While the main role of the vice president is as presiding officer to the U.S. president, only eight times has the vice president actually had to step in due to the untimely death of a commander in chief. Author Jared Cohen explores just how these men filled their predecessor’s shoes in his 2019 book, “Accidental Presidents: Eight Men Who Changed America.”
Arguably, many vice presidents are not chosen with a view of the horizon—to someday occupy the White House and run America. More often than not, as Cohen poses, they are chosen to be a running mate for their loyalty to the presidential candidate; as a political convenience or strategy; or for their age, race, views, and so on, to project a balanced ticket to voters.
In our nation’s history, due to various circumstances primarily relating to either an assassination or a natural death, some vice presidents have been thrust unexpectedly into the role of president. These include John Tyler, Millard Fillmore, Andrew Johnson, Chester Arthur, Theodore Roosevelt, Calvin Coolidge, Harry Truman, and Lyndon Johnson.
![Though prominent as a Missouri Senator, Harry Truman had been vice president only three months when he became president; he was never informed of Franklin Roosevelt's war or postwar policies while serving as vice president. This led to several statutory reforms concerning the office. (Public Domain)](/_next/image?url=https%3A%2F%2Fimg.theepochtimes.com%2Fassets%2Fuploads%2F2025%2F02%2F12%2Fid5809063-Harry_S._Truman.jpg&w=1200&q=75)
Cohen shows us, as he explains in his foreword, how “each had to earn the respect of the men loyal to his predecessor, or find a way to discard them. They had to honor the loss while at the same time getting back to governing. All had to find the balance between continuing the policies of the man who was elected (including navigating the ambiguity left behind) and responsibly fulfilling their present duties. Each had to step out of the shadow of his processor and earn the presidency in his own right.”
Through well-researched accounts and documentation, Cohen paints a picture of each vice president-turned-president’s achievements and failures. In fact, the notes and bibliography portion at the back of the book, in a minute-font size, take up 100 of the 528 pages.
Cohen stated : “Each story [presented in its own story] also raises questions about how history might have been different had the president survived.”
Also, at the beginning of each chapter, the author includes a portrait or photograph of the elected president and the vice president who followed him.
Although Cohen makes it clear that his book does not rate each accidental president’s performance, he does convey that time has shown Teddy Roosevelt and Harry Truman unquestionably carved their own successful trails through history.

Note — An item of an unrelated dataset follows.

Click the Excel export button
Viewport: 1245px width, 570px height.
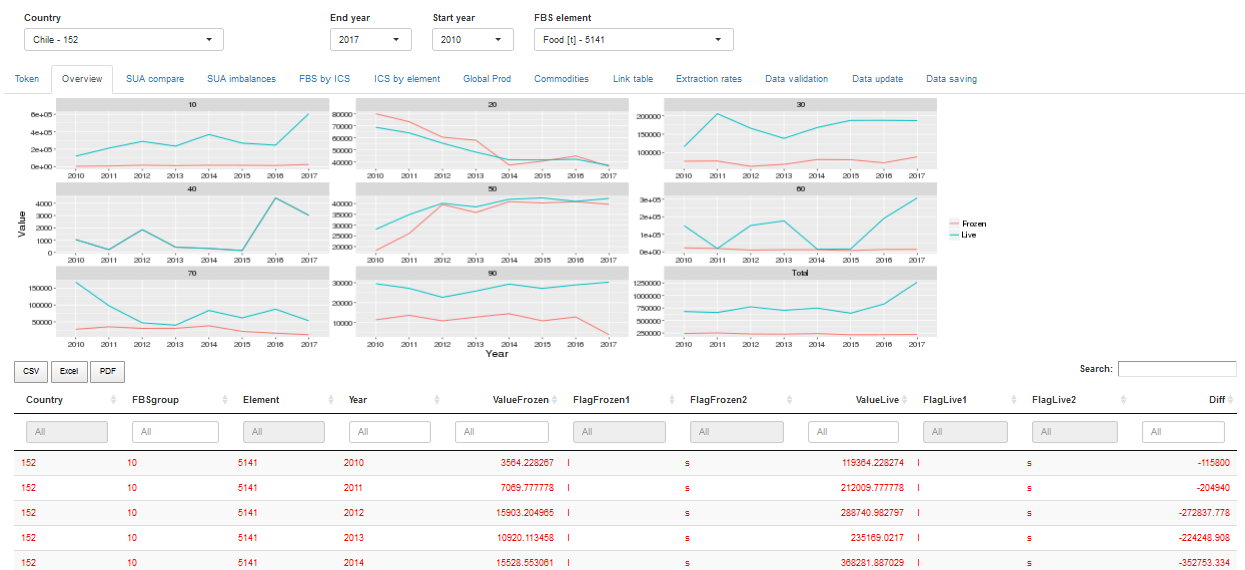point(68,372)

Others, namely John Tyler and Andrew Johnson, were deemed embarrassing to their own parties and nearly criminal in general. Still others, such as Millard Fillmore and Chester Arthur, are largely unknown to most Americans.
Cohen’s book comes to an end by probing the 25th Amendment to the Constitution, ratified in 1967 after John F. Kennedy’s assassination. It essentially provides the roadmap for the vice president “in case of the removal of the President from office or of his death or resignation.” And Cohen’s comments indirectly present his views on how well it may work if America experiences a ninth accidental president. He states in the book’s afterword, however, “Before its [25th Amendment] passage, we had more than a century of experimentation with laws and precedents to see what worked.”